EXERCISE SET:
• 1. In the court opinion, why did the plaintiffs' garments bound for Superior arrive at FRDC? Answer in one to three sentences.
• 2. Write out part of the court opinion word for word. Begin at the words "Motion Date: 5/30/2014", and stop after "to CPLR 3211(a)(7).".

DOCUMENT PASSAGE:
SUPREME COURT OF THE STATE OF NEW YORK COUNTY OF NEW YORK: IAS PART THREE
Sep 11, 2014
2014 N.Y. Slip Op. 32408 (N.Y. Sup. Ct. 2014)

Opinion

Index No. 160214/2013

09-11-2014

TRADE EXPO INC., and FASHION IMPORTS INTERNATIONAL LLC, Plaintiffs, v. STERLING BANCORP, STERLING NATIONAL BANK, and STERLING FACTORS CORPORATION, Defendants.


Motion Date: 5/30/2014
Motion Seq. No.: 002
:

This matter comes before the Court on Defendants Sterling Bancorp., Sterling National Bank, and Sterling Factors Corporation's motion to dismiss plaintiffs' amended complaint pursuant to CPLR 3211(a)(7).

I. Background

Plaintiffs Trade Expo Inc. ("Trade Expo") and Fashion Imports International LLC ("Fashion Imports") are affiliated companies with common ownership that import garments and sell them to wholesalers. Nonparty Superior Apparel Inc. ("Superior") was customer of plaintiffs and is now bankrupt. Between September 2007 and December 2009, Superior purchased garments from plaintiffs, and the garments were delivered to a location designated by Superior. Superior allegedly designated nonparty Fall Rivers Distribution Center ("FRDC") as one such location. In October 2008, plaintiff Fashion Imports entered into a warehousing agreement with FRDC, which also applied to the warehousing of Trade Expo's goods. When a container of plaintiffs' goods arrived at FRDC for Superior, a FRDC employee would confirm delivery, count the garments, and store them until plaintiffs provided written authorization for their release to Superior.

DATA EXTRACT:
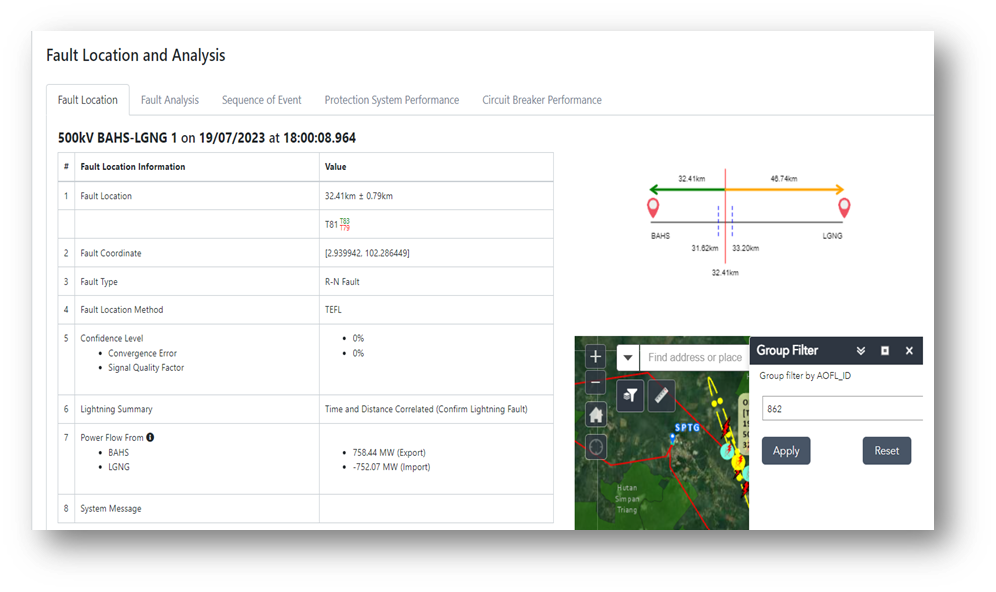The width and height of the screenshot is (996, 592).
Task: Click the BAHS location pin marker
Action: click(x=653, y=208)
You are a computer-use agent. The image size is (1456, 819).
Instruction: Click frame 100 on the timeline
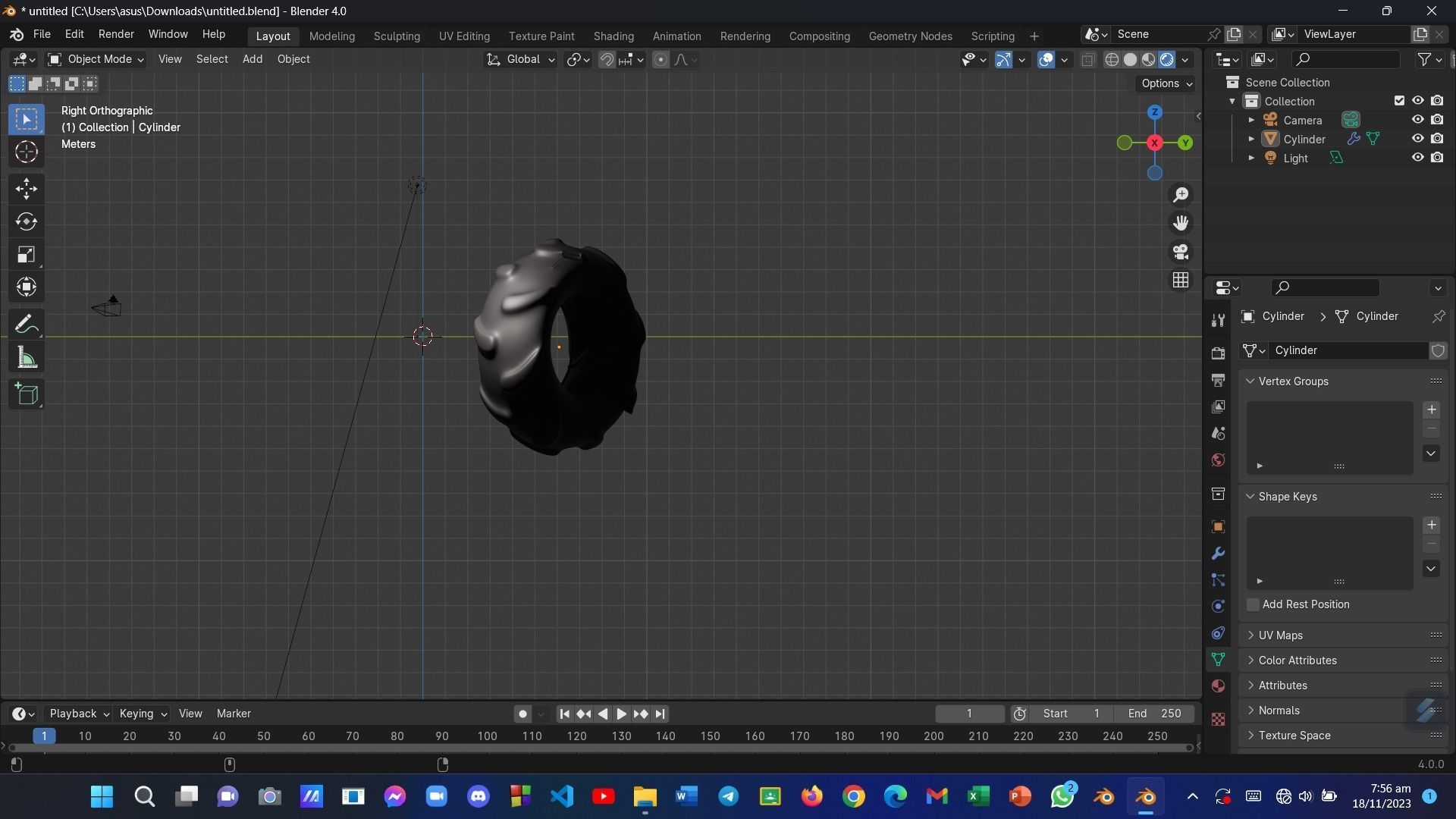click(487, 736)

* * *

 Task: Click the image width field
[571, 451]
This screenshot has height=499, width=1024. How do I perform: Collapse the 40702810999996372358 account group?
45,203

==

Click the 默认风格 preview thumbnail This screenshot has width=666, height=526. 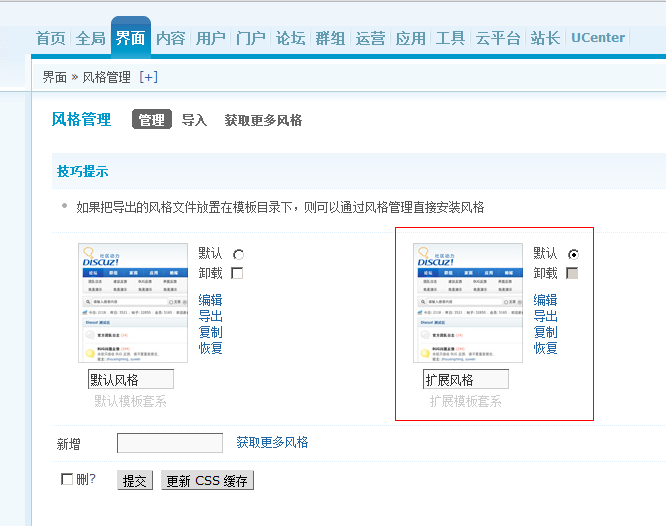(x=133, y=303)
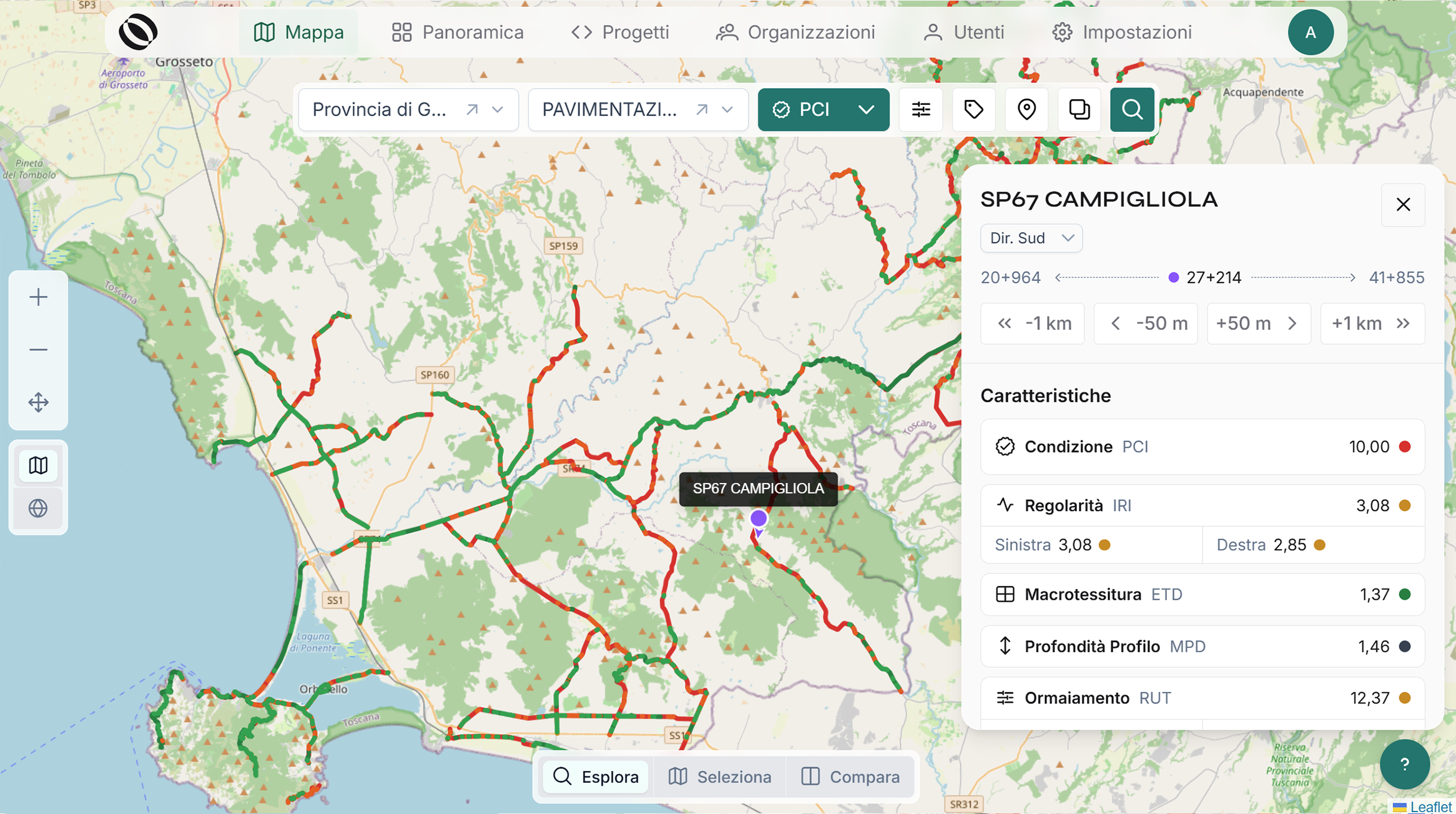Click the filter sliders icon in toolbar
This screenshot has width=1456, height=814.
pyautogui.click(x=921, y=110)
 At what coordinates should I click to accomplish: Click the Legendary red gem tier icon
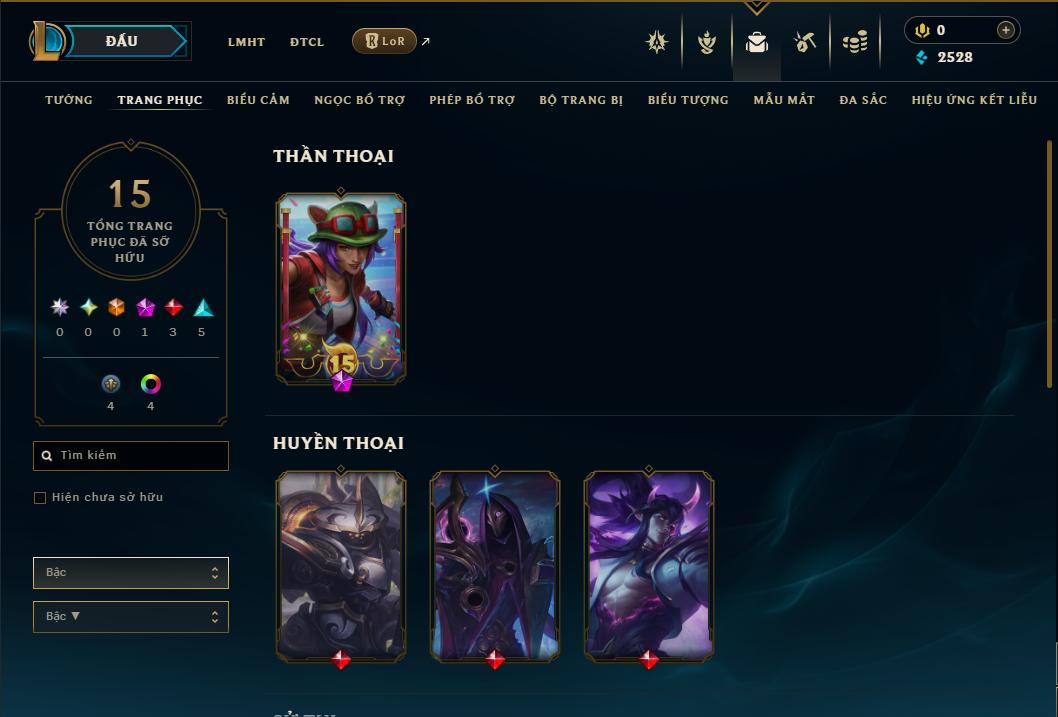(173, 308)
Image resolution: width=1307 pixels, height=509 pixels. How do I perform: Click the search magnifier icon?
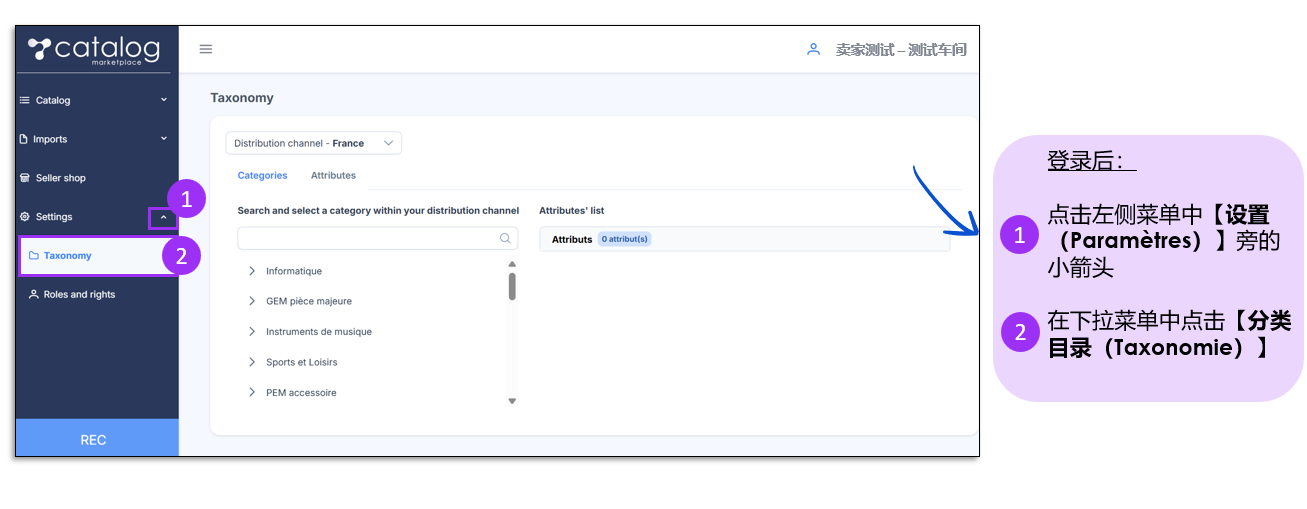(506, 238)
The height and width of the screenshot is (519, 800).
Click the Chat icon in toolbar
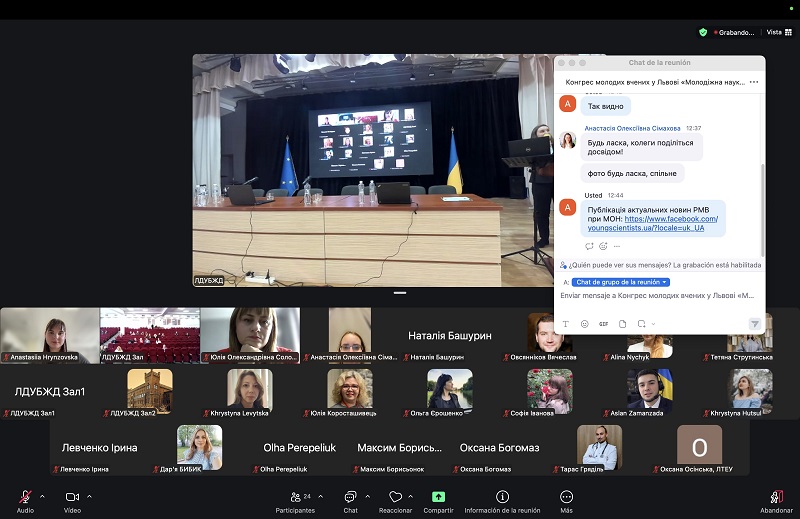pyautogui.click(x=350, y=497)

RESULTS BY TASK:
• 1. Garments that Superior bought from the plaintiffs were delivered to a location Superior chose. Superior allegedly chose FRDC as one of those locations.

• 2.
Motion Date: 5/30/2014
Motion Seq. No.: 002
:

This matter comes before the Court on Defendants Sterling Bancorp., Sterling National Bank, and Sterling Factors Corporation's motion to dismiss plaintiffs' amended complaint pursuant to CPLR 3211(a)(7).